The partnership with PeaceTech is part of Hogan Lovells’ global law firm citizenship program where employees volunteer at least 25 hours a year, contributing a variety of efforts including pro bono legal services.
The firm formalized its broader citizenship policy in 2015, five years after the combination of Hogan & Hartson and the U.K. firm, Lovells, to ensure that all employees would be able to participate in the citizenship program.
“Working with PeaceTech Lab is a wonderful combination so we can contribute to the absence of violent conflicts, and the promotion of innovation,” Hogan Lovells’ global firm chair Leopold von Gerlach told Bloomberg Law. “We see this as part of what a law firm wants to achieve. We are at the center of the legal system, which at its core is meant to provide peace for a community of people.”
PeaceTech Lab, said von Gerlach, is approaching “the world’s oldest challenge— human conflict —through the new lens of technology, media and data.”
The Washington-based non-profit has trained people in conflict affected areas such as Burundi and Kenya. Its work includes helping them understand the role that hate speech plays in contributing to violence.
Sheldon Himelfarb, the organization’s chief executive, said it takes only a push of a button to send pictures, money and information around the world.

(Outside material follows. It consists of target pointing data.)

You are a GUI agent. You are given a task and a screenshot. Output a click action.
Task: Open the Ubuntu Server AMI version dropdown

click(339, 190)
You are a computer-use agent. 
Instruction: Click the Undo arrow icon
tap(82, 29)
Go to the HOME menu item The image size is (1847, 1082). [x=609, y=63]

“This means that with a simple cell phone or laptop computer, anyone can be a peacebuilder,” said Himelfarb.
In addition to pro bono legal advice and fundraising, Hogan Lovells employees will also be able to take part in training, workshops and community-based activities over the three years of the partnership.

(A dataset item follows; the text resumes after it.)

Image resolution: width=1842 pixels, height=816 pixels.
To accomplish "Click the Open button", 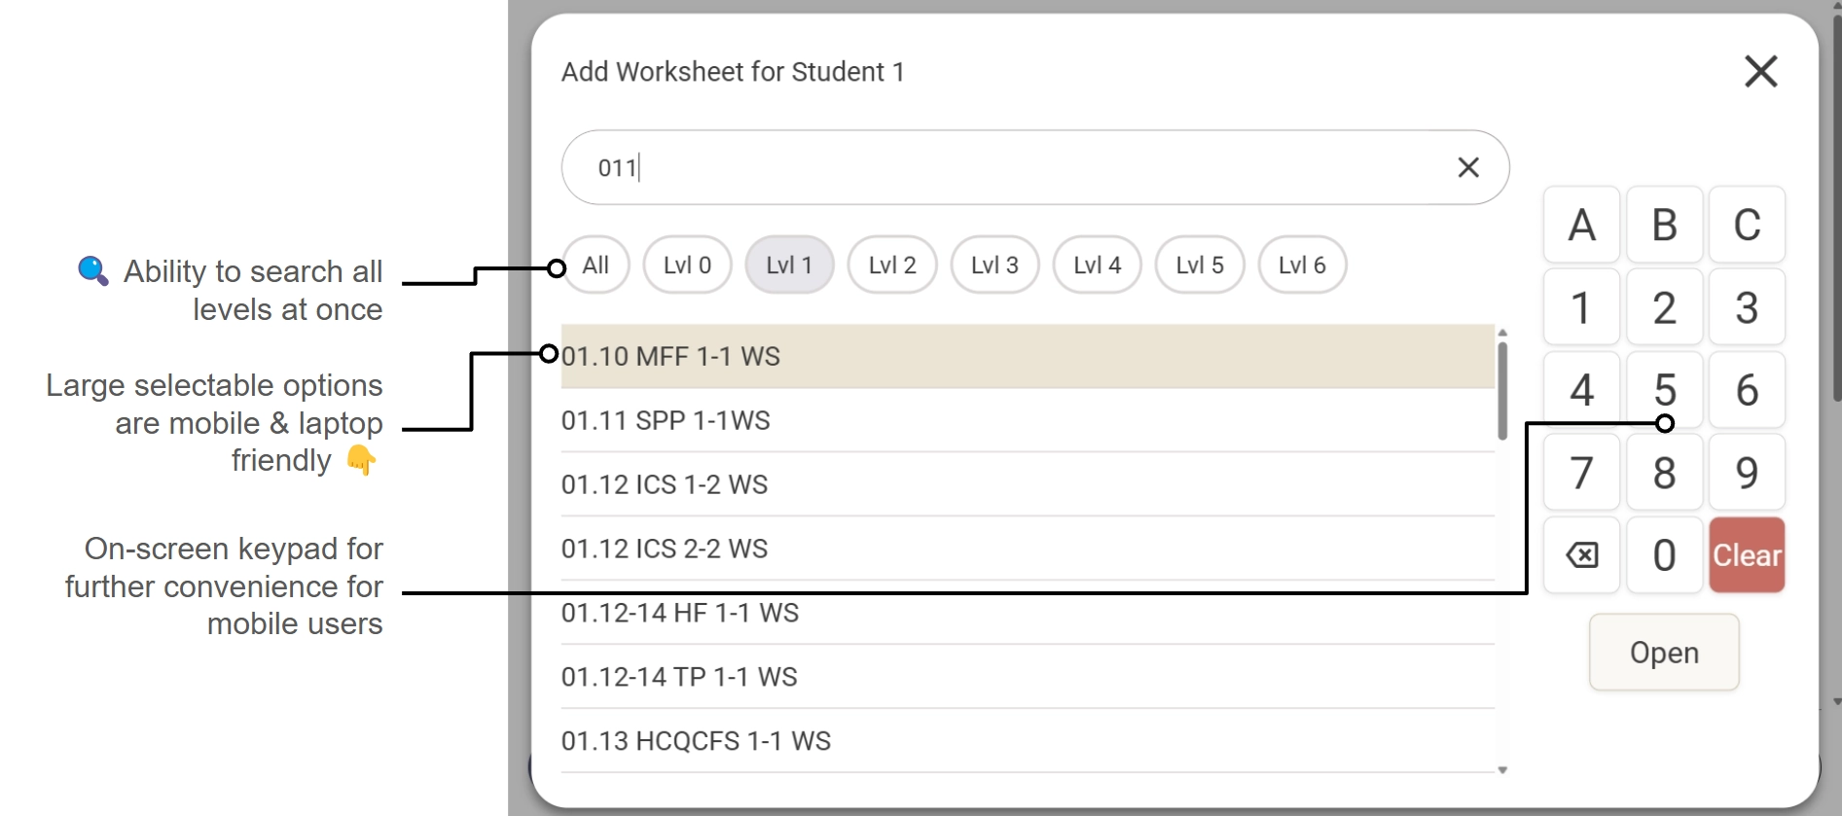I will coord(1664,653).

Last year, Hogan Lovells completed a three-year partnership with Barefoot College, a global nonprofit which works to empower women in rural communities by training them to become solar engineers. During the partnership, the firm helped train almost 500 “solar mamas” in 35 countries and raised more than $500,000 in donations.
For the current partnership, Amy Roma, an energy partner at Hogan Lovells who heads the firm’s citizenship committee, said the firm first decided on a theme that would be of interest to its thousands of employees in dozens of offices.
“We chose peace and reconciliation,” she said. “We’ve all seen the rise in hate crime, in the number of refugees and their plights. But it was a surprisingly daunting task to find one organization to work with. We did a lot of reaching out, and it was finally by sending one cold email that we found PeaceTech Lab.”
An upcoming collaboration between PeaceTech Lab and Hogan Lovells is a four-day workshop in Brazil to train people in a local community to use off-the-shelf technology to promote peace. It would be done in collaboration with the law firm’s office in Sao Paulo, Himelfarb said.
“Everybody has tools like cell phones that they can use,” he said, “and we teach them how.”